Basic Statistics for Data Science

Statistics for Data Science

1. Basic Concepts for Statistics

Statistics: Statistics gather, describe and analyze sample data in a numerical way to understand the whole population

Target Population: A particular group of interest, the distribution of the target population is called

Sample Population: A group which the sample is taken from. In most cases it equals to the target population

Sample: A subset of the sample population from which data are collected, Doing statistics is a process trying to learn information of the target population through samples. Ideally, sample should be representative to sample population, the sample population should be the same or representative to target population.

Variable: A dimension of a sample representing a specific measure. A sample can contain multiple variables

Data : the actual counts, measurements or observation about the variables that markdown with samples

Data Point and Sample Size: Data point is a single record of data in the sample. Sample size is the number of data point in the sample

Parameter: A numerical description of a population characteristic. Note that a parameter of target population and sample is not the same. We cannot construct statistics with unknown parameters of the whole population

Sample Statistics: A function constructed from the sample. A statistics should containing no unknown parameters. Common sample statistics includes:

Sample Statistics Format
mean \(\bar{X} = \frac{1}{n}\sum_i^nX_i\)
biased variance \(S_0^2 = \frac{1}{n}\sum_i^n(X_i - \bar{X})^2\)
unbiased variance \(S^2 = \frac{1}{n-1}\sum_i^n(X_i - \bar{X})\)
standard deviation \(S = \sqrt{S^ 2}\)
moment \(A_k = \frac{1}{n}\sum_i^nX_i^k\)
central moment \(B_ k = \frac{1}{n}\sum_i^n(X_i - \bar{X})^k\)

2. Data Classification

2.1 Categorical & Numeric

Categorical: consist of labels or description of traits. It's meaning less to apply quantitative calculation on it

Numeric: consist of counts and measurement, it have meanings when you apply quantitative calculations

2.2 Discrete & Continuous

Discrete: numeric data that can take only particular values(counts, rate stars)

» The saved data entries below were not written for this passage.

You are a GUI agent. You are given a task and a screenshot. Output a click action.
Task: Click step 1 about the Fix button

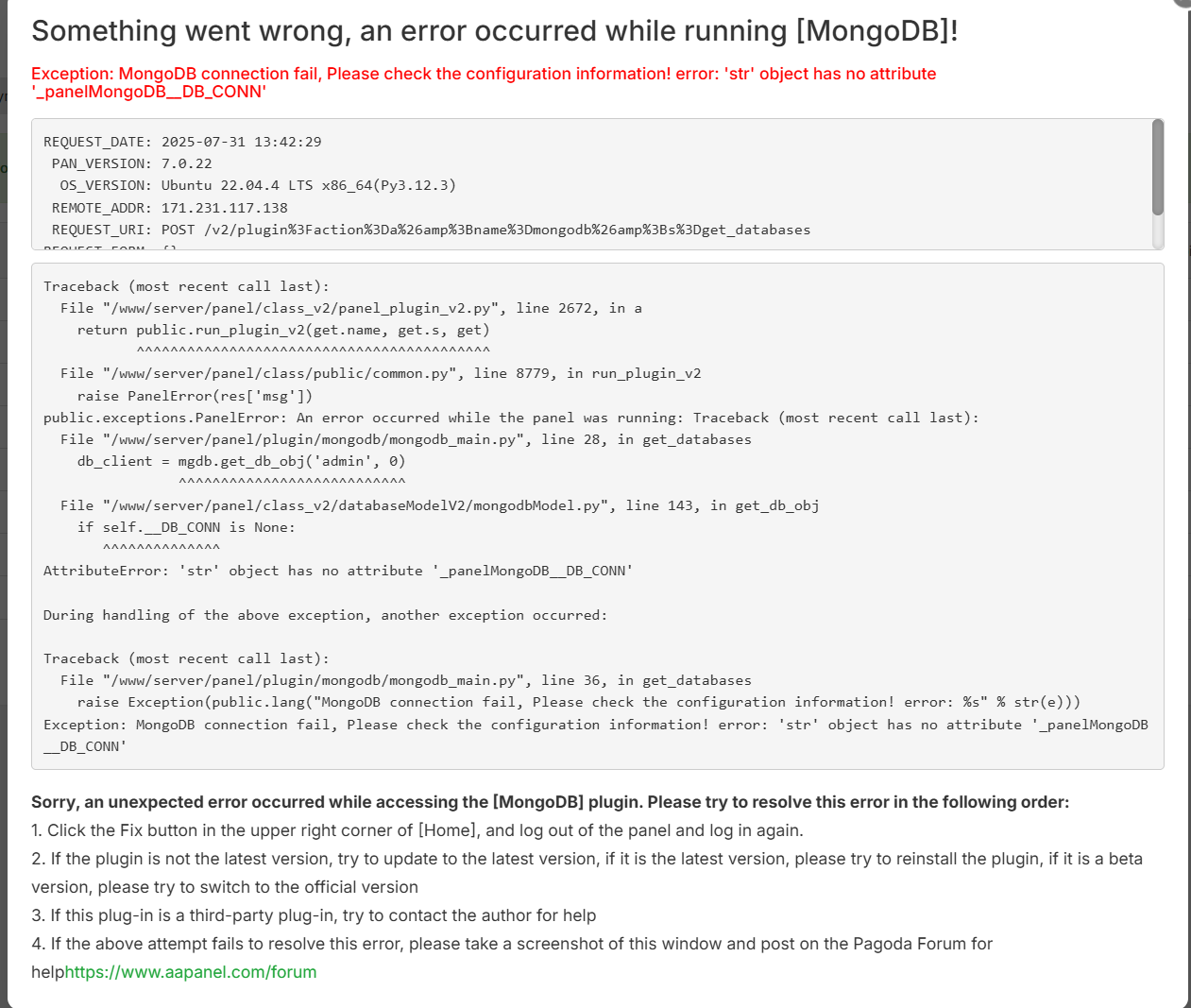coord(417,830)
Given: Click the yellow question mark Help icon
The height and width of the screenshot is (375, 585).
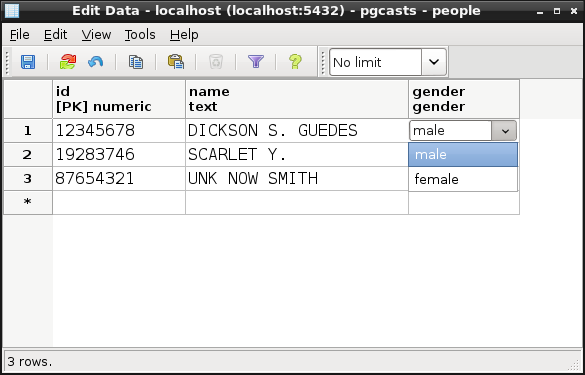Looking at the screenshot, I should 295,62.
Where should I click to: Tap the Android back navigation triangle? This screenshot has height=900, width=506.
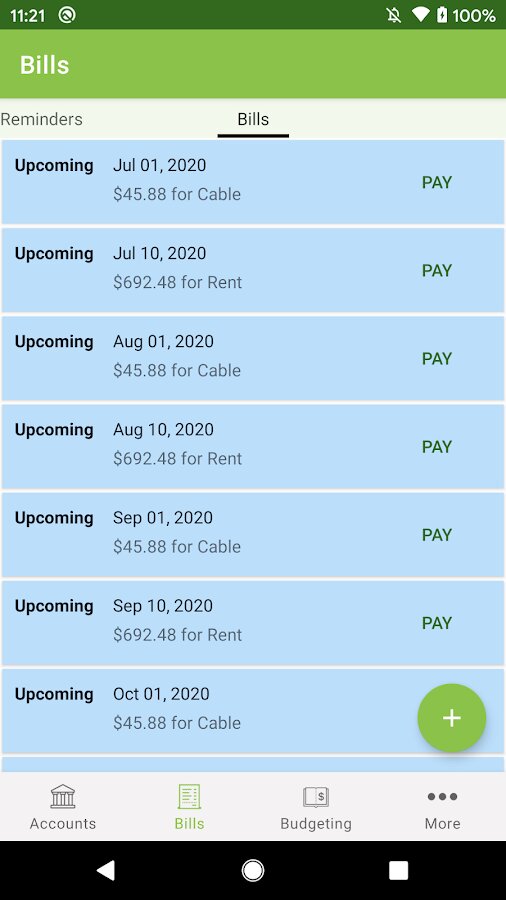106,870
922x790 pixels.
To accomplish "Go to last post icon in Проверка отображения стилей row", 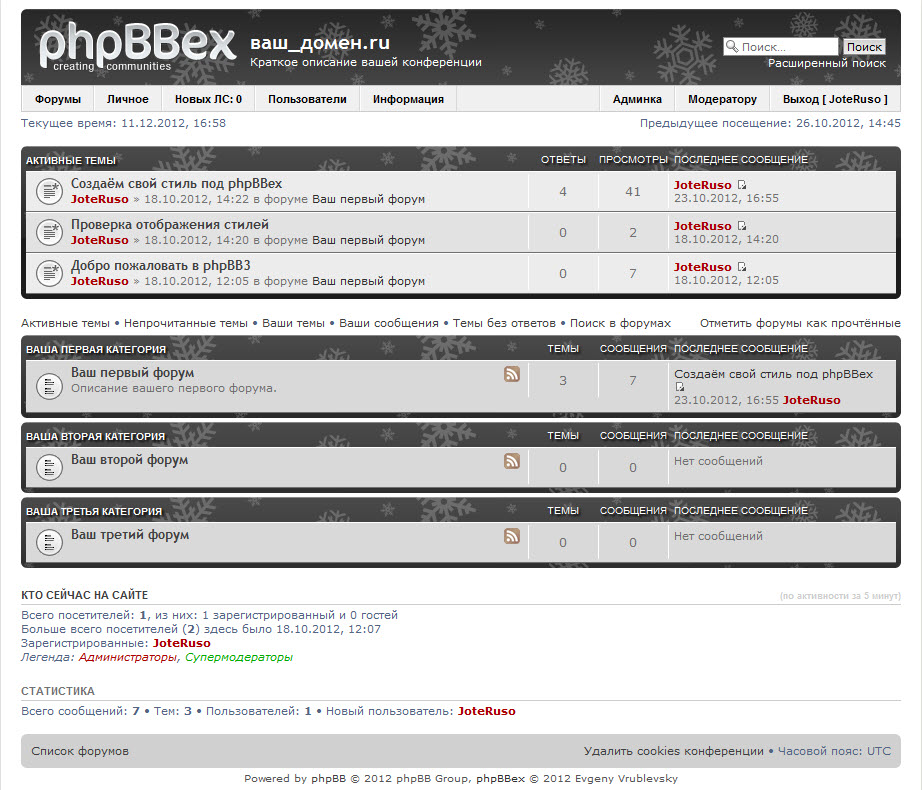I will tap(742, 226).
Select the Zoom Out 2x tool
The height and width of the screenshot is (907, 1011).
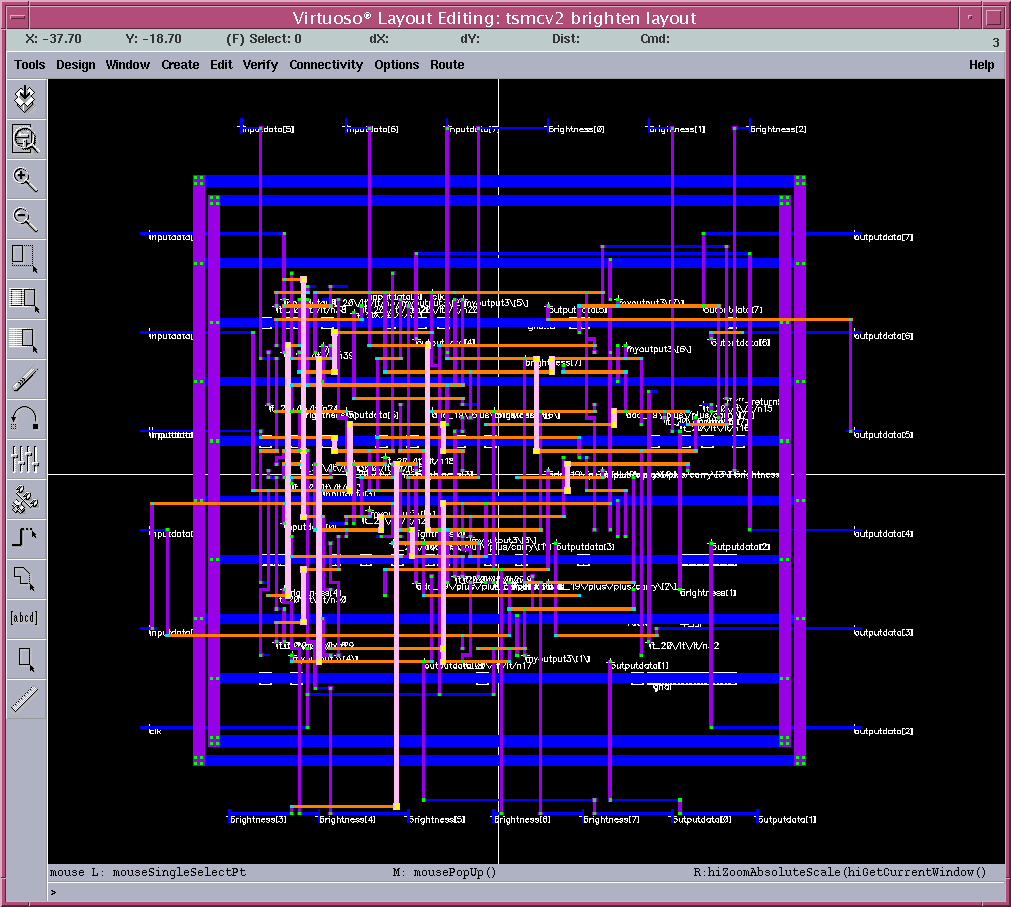click(x=24, y=219)
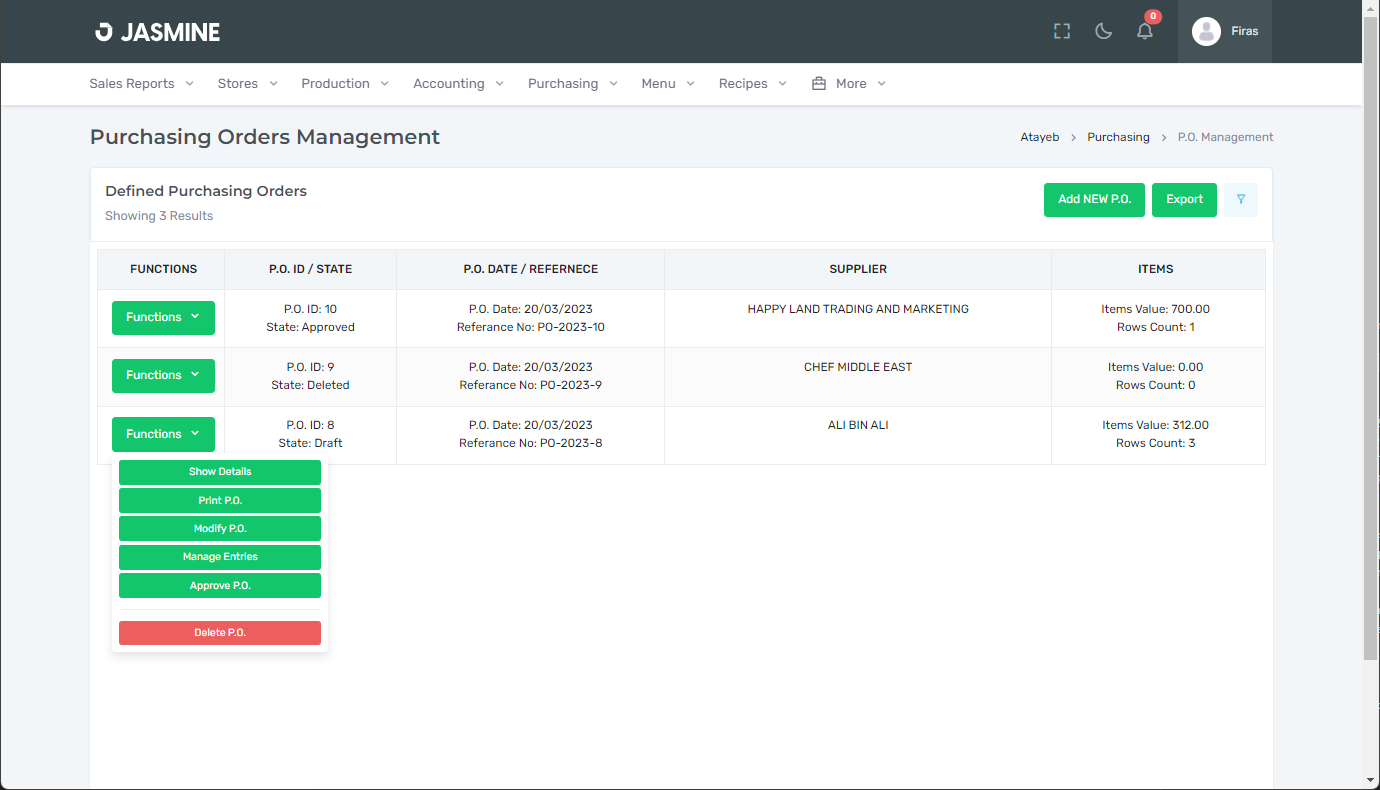Expand Functions dropdown for P.O. ID 10
Image resolution: width=1380 pixels, height=790 pixels.
tap(163, 317)
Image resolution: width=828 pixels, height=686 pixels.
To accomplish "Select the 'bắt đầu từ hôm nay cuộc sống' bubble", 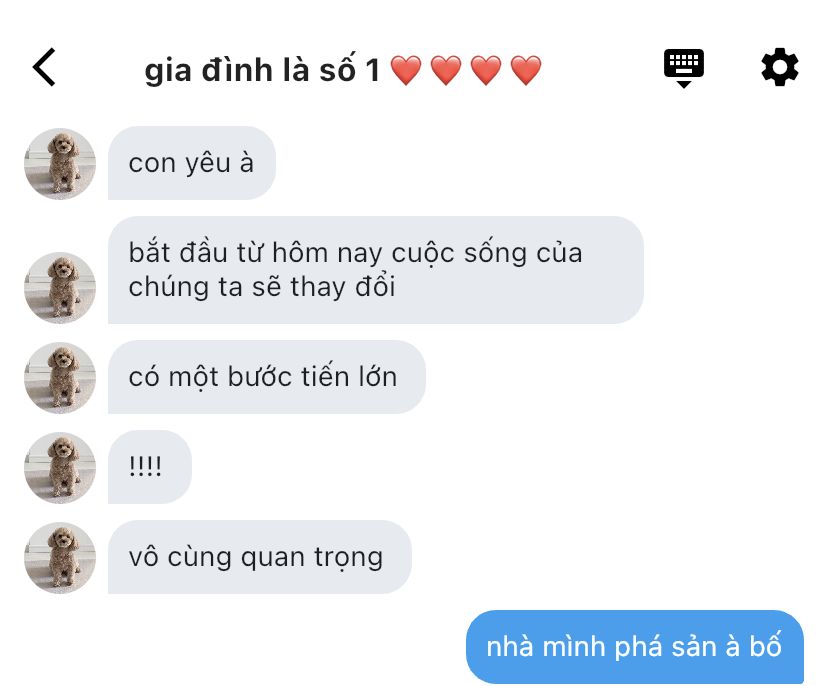I will tap(375, 270).
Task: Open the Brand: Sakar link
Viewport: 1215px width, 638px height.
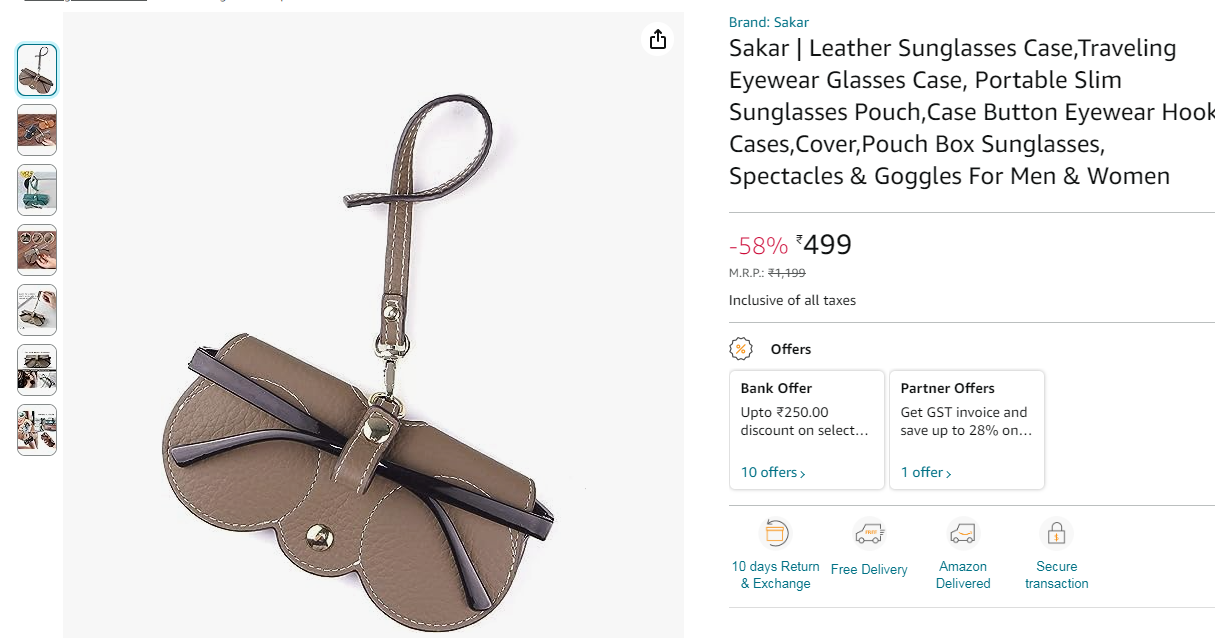Action: (x=769, y=22)
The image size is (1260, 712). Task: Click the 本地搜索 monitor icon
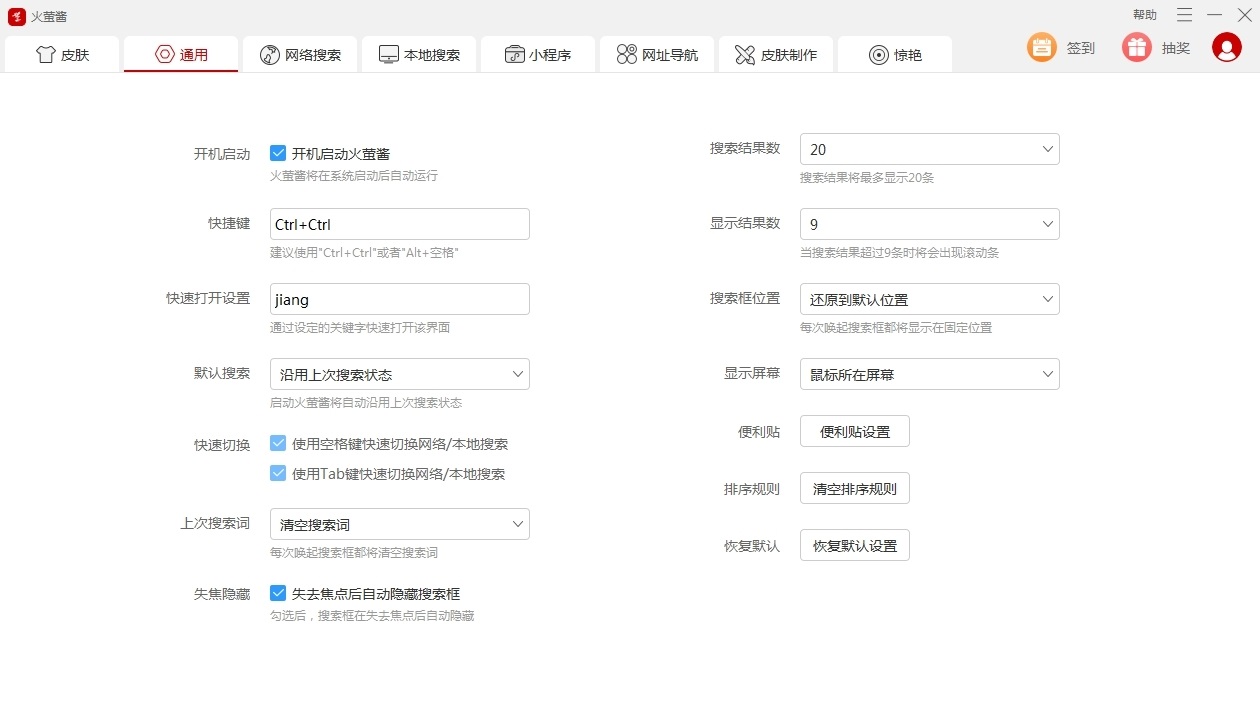[x=389, y=55]
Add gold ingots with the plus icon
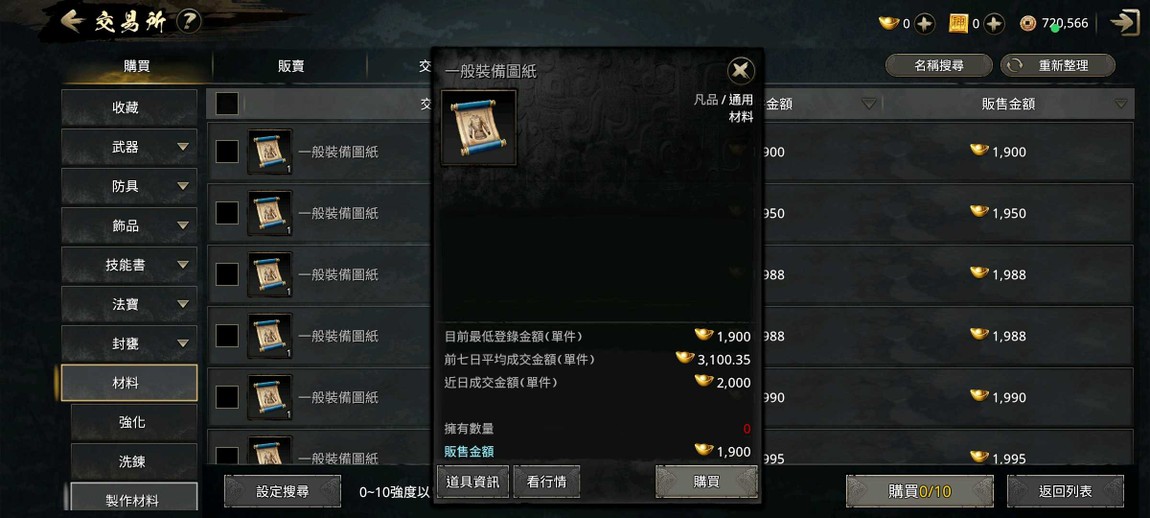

Continuous: numeric data that can take any values in an interval

2.3 NOIR

Nominal level data: description of categorical data that order do not matters

Ordinal level data: categorical data that have a meaningful order(still not meaningful to add or divide)

Interval level data: numeric data that can be arranged in a meaningful order, and the different between data entries are meaningful(timestamp, shoe size, temperature degree)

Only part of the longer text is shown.